IonQ and Kipu Quantum Achieve Breakthroughs in Protein Folding via Quantum Computing

In a groundbreaking achievement, IonQ, a leading commercial quantum computing company, and Kipu Quantum, a pioneer in application-specific quantum algorithms, have successfully solved the most complex protein folding problem ever executed on a quantum computer. This milestone was announced on June 19, 2025, during a joint press release from the companies' headquarters in Karlsruhe, Germany, and College Park, Maryland.

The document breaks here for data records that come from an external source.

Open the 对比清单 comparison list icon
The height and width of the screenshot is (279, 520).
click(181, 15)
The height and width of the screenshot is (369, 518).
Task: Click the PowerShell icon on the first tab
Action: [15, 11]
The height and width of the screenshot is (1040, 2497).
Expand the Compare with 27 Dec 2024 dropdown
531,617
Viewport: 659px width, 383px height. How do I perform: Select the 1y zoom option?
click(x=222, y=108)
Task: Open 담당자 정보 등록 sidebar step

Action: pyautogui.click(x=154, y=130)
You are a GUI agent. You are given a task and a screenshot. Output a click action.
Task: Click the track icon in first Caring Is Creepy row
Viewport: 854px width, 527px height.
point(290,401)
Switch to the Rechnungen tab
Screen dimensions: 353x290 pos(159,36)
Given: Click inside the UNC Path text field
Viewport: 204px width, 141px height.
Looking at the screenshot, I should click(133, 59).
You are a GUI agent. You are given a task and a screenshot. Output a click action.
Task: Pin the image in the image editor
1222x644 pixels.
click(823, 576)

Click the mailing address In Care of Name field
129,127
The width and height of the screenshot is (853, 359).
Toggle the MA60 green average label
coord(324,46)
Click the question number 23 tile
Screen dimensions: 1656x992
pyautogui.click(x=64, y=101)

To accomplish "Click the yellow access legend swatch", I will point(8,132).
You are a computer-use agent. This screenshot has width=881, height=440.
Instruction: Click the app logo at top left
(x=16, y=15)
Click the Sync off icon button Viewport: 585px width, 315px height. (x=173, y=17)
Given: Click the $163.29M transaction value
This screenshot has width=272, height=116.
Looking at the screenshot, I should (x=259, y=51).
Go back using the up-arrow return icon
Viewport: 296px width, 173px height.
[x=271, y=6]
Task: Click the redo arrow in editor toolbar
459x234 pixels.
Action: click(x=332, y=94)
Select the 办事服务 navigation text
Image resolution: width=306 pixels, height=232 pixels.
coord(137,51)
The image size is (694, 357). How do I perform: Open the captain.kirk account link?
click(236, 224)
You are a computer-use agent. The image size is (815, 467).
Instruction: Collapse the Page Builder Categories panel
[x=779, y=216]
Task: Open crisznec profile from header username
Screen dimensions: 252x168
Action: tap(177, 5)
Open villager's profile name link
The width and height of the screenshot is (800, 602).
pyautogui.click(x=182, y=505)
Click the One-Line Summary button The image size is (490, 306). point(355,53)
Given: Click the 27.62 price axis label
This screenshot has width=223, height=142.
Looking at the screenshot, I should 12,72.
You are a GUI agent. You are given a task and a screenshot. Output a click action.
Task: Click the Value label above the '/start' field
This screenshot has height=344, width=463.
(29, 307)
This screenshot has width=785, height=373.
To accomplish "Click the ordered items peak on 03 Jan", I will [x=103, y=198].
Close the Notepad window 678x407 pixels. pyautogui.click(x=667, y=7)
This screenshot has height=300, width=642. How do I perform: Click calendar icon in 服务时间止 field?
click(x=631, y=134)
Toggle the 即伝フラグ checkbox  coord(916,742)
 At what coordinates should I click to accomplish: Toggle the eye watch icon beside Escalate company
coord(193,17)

The collaboration marks a significant advancement in the field of quantum computing, particularly in its application to biological sciences and drug discovery. According to Prof. Enrique Solano, Co-CEO and Co-Founder of Kipu Quantum, ‘The successful solution of this intricate protein folding problem showcases the synergy between Kipu’s innovative algorithmic framework and IonQ’s state-of-the-art hardware.’ This achievement not only sets a record for the size and complexity of the protein folding problem solved but also positions quantum computing as a viable tool for tackling significant challenges in drug development and biology.

The specific problem addressed involved a 3D model of a protein comprising 12 amino acids, which is considered an industry record for quantum computing applications. Utilizing Kipu Quantum’s flagship BF-DCQO (Bias-Field Digitized Counterdiabatic Quantum Optimization) algorithm, the teams executed the computations on IonQ’s Forte generation systems. The results included optimal solutions for all instances of all-to-all connected spin-glass problems (QUBO) and MAX-4-SAT problems (HUBO) using up to 36 qubits, demonstrating unprecedented capabilities in dense quantum computations.

The implications of this collaboration extend beyond mere performance records. With the ability to solve complex problems efficiently, quantum computing is on the brink of transforming industries such as pharmaceuticals, logistics, and material design. Ariel Braunstein, Senior Vice President of Product at IonQ, emphasized, ‘This collaboration demonstrates the value of every part of IonQ’s quantum computing stack—from the quality of our qubits to how error mitigation techniques are applied.’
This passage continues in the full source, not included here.